BETH: I know that, silly. But don’t you have a nice warm flat you could be inside of?

SAM: Yeah. I just. I wanted to see it. To be here.

BETH: Yeah.

SAM: What?

BETH: I’m part of the forums. I hear the show, you know.

SAM: And?

BETH: I know what you’re hiding here.

SAM: I’m not hiding it.

BETH: Okay.

SAM: I should probably go back to the flat. You can go, if you want.

BETH: Sure, Sam. Just. Be careful, alright?

SAM: What’s the point? Trouble always comes looking for me, anyway.

BETH: Just try.

SAM: Alright.

BETH: Nice. Alright, see you!


SAM: I should definitely get back.




SAM: Julius? Julius, are you there?

JULIUS: Oh, it’s you again.

SAM: Ugh, yes, sorry.

JULIUS: What do you want?

SAM: Your help, actually.

JULIUS: I’d say I’m intrigued but I’d be lying.

SAM: At least you’re honest, I’ll give you that. Don’t hang up!

JULIUS: You’re remarkably good at imperatives, Sam Enfield. It’s quite the talent.

SAM: Yeah. Anyway. I need your help with something. You did a lot of study of the Arcane and how it works, right?

JULIUS: This isn’t about prophecies again, is it?

SAM: No, actually. It’s about Arcane Artefacts.

JULIUS: Okay. I’m listening.

SAM: Have you ever heard of Arcane Artefacts that can eat people?

JULIUS: As in, consuming their arcane life-force? Certainly.

SAM: Huh. Okay. But I mean like. Crunch crunch. Eat them. Body and all.

JULIUS: Have you found one?

SAM: Maybe.

JULIUS: Alright. I’ll help you with this. But out of professional curiosity. And only because you’d likely just force me to do it anyway and that sensation is extremely unpleasant.

SAM: Thanks Julius. I owe you one.

JULIUS: Two, actually. But who’s counting?

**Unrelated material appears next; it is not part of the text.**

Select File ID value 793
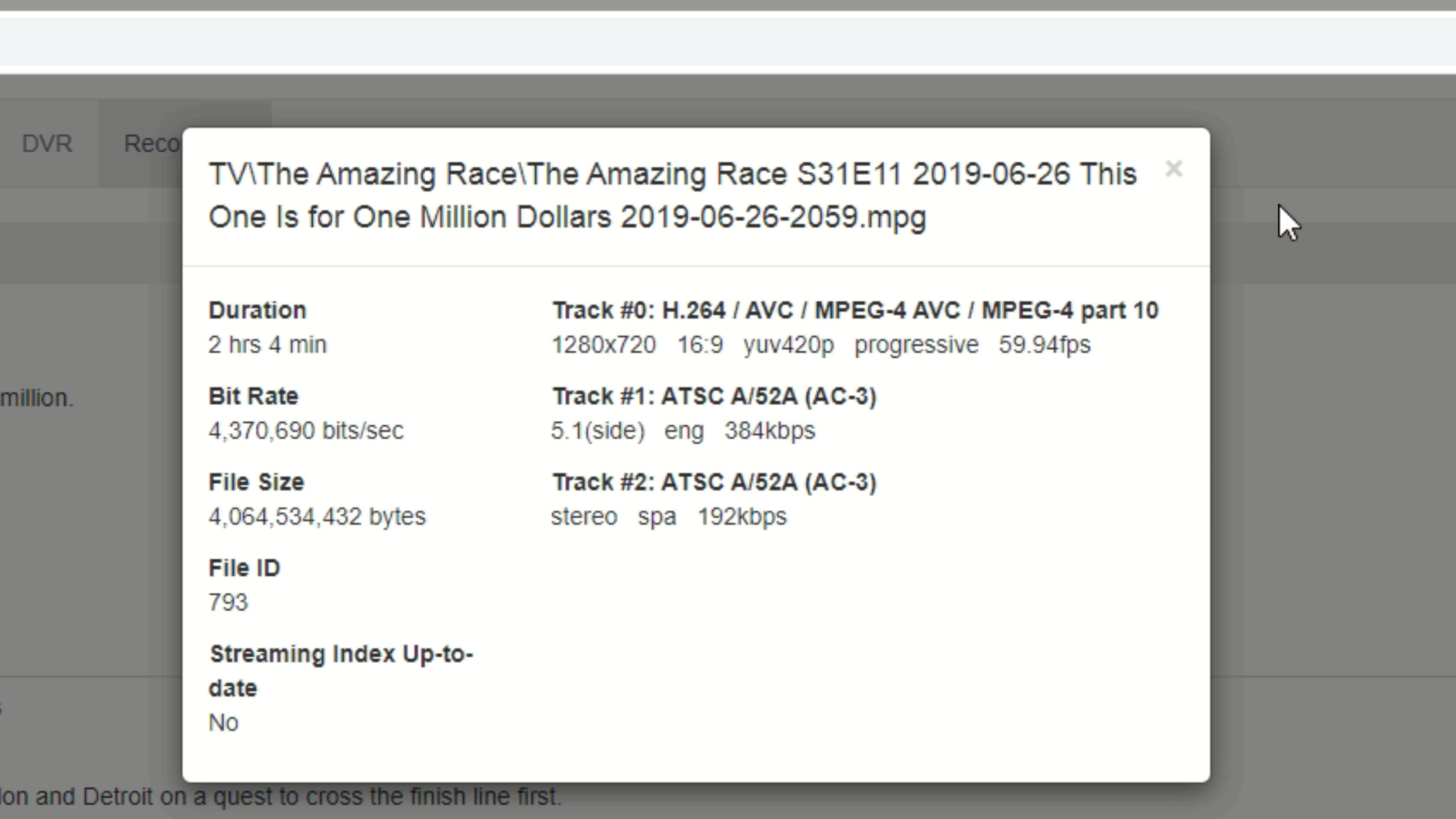[228, 602]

OLIVER: Sam? Are you in there?

SAM: Okay, Julius, I’ll. Uh. I’ll call you again.

JULIUS: I’ll be waiting.



OLIVER: You’re taking regular callers now?

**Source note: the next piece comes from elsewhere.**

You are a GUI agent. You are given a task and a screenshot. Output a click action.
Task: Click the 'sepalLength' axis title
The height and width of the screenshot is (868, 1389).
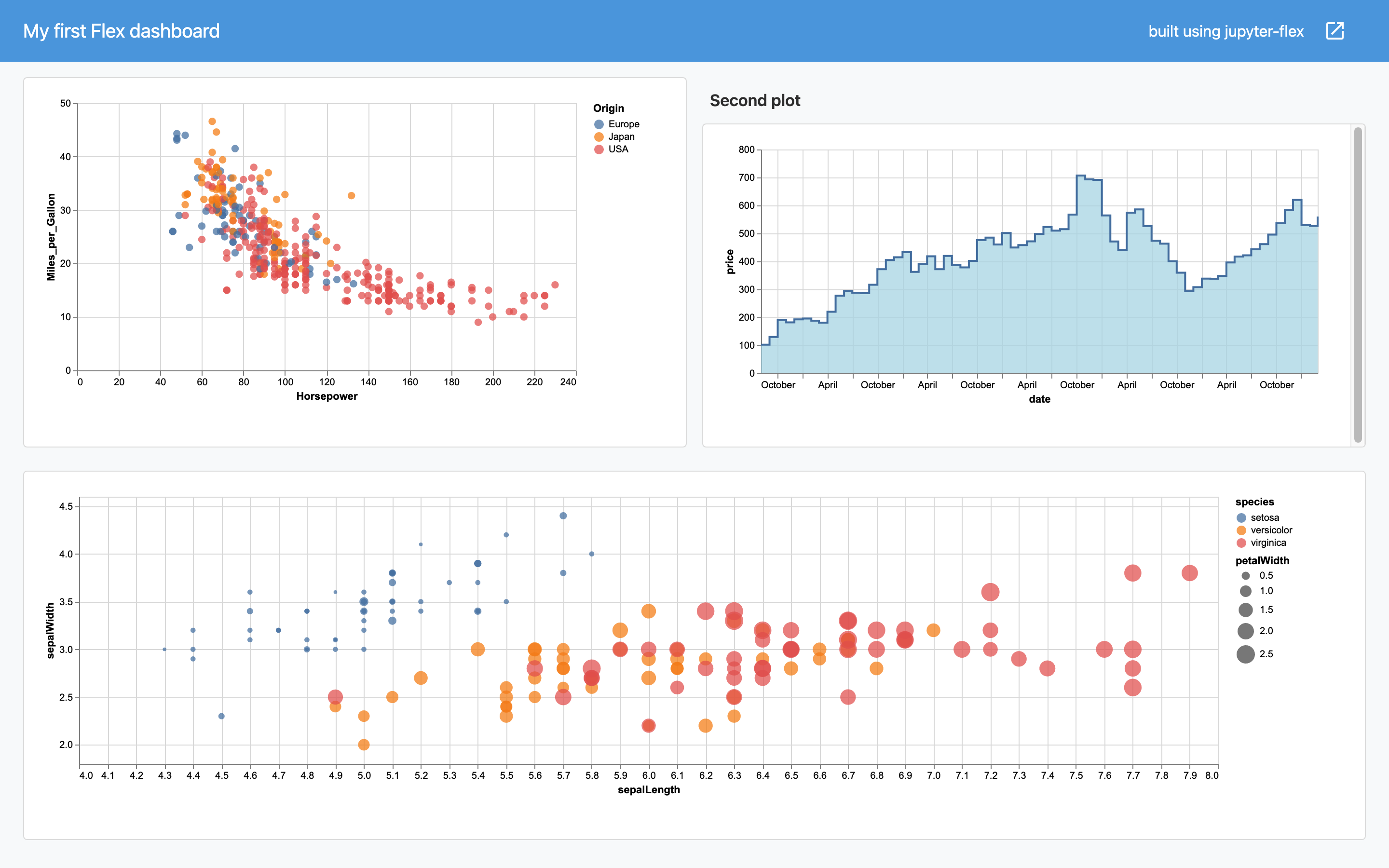pyautogui.click(x=649, y=789)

SAM: Not exactly, it. There’s a library. It might be eating people and I’m trying to work out how it works.

OLIVER: Ah. It was drafty again. I could feel a breeze coming in from under the door.


SAM: Sorry.

OLIVER: You’ve been visiting Banemouth Road, haven’t you?

SAM: How– how did you know?

OLIVER: I thought I heard the door creaking. I wondered if I’d imagined it but… it’s the third time this week, magpie.

SAM: I know. I’m sorry.

OLIVER: Is something going on?

SAM: Love, it’s me. There’s always something going on.

OLIVER: I’d never stop you from airing the show, you know that, but. You’ve been. Odd. Since you’ve been back on the air.

SAM: I’m sorry.

OLIVER: I’m worried. I feel like there are things you aren’t telling me.

SAM: I’m sorry.

OLIVER: You can’t just keep apologising and expecting for that to be enough.

SAM: I know.

OLIVER: I understand why you want to keep me from the show and the forums, but you don’t need to shut me out. You can talk to me.

SAM: Thanks.

OLIVER: Oh, Sam.

SAM: It’s fine. Honestly. It’ll be fine. I’ll be fine.

OLIVER: Okay. Well. You know where I am if you need me.

SAM: I always need you.

OLIVER: Oh, stop that. You don’t need anyone.

SAM: I do.

OLIVER: Well. I’m going to make some tea and go to bed.

SAM: Alright. I’ll just. I’ll wrap up here. Make enough for me.

OLIVER: I will.


Faithful listeners, I’ll speak with you soon. Thanks for everything. Goodnight.